Lack of "sufficient resources" to save lives of migrants crossing the Channel

Tuesday 31st May 2016 14:05 EDT
 
 

On Saturday night, 18 Albanian asylum seekers, including two children, and two British people were rescued by an RNLI boat when their own boat began to sink off the coast of Kent. They were taken to Dover and are currently being interviewed by Border Force officers. Refugees have also been killed attempting to cross the English Channel either through the tunnel or by boarding ferries, rowing or even swimming.

Federico Soda, director of the IOM’s Coordination Office for the Mediterranean, said that the recent high number of arrivals was partly due to improving weather and also to the use of larger wooden vessels that carry up to 700 migrants. He also expressed concern over the unsafe wooden boats. He said, “This also explains the increase in the number of migrants dead or missing: one accident can result in hundreds of fatalities.

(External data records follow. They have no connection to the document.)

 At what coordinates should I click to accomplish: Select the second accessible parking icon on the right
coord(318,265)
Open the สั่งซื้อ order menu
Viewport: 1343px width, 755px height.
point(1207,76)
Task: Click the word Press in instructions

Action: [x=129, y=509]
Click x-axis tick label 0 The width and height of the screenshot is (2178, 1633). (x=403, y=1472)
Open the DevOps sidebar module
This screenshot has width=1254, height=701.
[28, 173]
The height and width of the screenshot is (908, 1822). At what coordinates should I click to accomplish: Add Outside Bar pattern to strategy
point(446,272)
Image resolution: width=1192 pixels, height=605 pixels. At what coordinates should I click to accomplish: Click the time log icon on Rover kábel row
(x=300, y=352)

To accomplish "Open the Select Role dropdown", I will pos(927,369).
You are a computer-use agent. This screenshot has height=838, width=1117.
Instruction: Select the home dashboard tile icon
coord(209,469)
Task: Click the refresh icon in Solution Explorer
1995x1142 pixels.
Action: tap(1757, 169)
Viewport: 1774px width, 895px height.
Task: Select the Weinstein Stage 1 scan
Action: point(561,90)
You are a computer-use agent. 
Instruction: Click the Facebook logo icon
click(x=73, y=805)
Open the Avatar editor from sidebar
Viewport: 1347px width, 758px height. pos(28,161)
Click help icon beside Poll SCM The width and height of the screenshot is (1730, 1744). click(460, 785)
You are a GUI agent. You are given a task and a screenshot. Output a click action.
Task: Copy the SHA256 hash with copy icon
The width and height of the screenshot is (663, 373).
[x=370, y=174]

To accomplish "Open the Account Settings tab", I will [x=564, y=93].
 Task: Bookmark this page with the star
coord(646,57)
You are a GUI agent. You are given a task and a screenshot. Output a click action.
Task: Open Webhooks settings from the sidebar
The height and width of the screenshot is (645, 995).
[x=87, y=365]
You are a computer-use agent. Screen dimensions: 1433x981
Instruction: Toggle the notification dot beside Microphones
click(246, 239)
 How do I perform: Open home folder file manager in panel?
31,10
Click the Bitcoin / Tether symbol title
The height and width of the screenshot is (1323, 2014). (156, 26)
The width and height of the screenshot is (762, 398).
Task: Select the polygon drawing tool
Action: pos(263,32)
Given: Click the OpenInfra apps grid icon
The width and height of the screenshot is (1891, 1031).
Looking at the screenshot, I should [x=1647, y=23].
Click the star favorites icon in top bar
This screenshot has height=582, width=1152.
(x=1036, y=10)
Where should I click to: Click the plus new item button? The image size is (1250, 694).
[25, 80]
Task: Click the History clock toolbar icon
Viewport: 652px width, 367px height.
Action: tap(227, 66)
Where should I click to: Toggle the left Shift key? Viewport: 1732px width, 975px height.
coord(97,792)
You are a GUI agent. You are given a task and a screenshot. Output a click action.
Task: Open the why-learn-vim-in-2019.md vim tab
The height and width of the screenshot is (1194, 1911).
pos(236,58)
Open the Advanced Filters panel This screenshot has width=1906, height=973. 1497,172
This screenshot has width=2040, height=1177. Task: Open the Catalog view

This is a humanitarian emergency in the desert and at sea where thousands of people are dying.” John Vine said that he had raised the issue of migrants crossing the Channel with the Home Office when he was chief inspector of borders and immigration but this failed to result in “sufficient resources” being devoted to it. He added, “We must come together to change irregular, dangerous and costly migration to migration that is legal, safe and orderly.”

David Cameron has announced that Britain is to send a warship to the Mediterranean to combat people smuggling as EU operations continue. Border security expert and former Army officer Henry Bolton, who lost his bid to be Kent Police and Crime Commissioner candidate earlier this month, told BBC Radio 4 that “the UK has no comprehensive cross-government national border strategy. It is a fundamental flaw.”

A number of such people crossing the borders go unnamed, unreported, without protests or vigil, and without families or friends to raise concerns for them. The former independent chief inspector of borders and immigration has said that unless more boats are deployed to patrol for migrants to the UK, lives would continue to be lost in the Channel.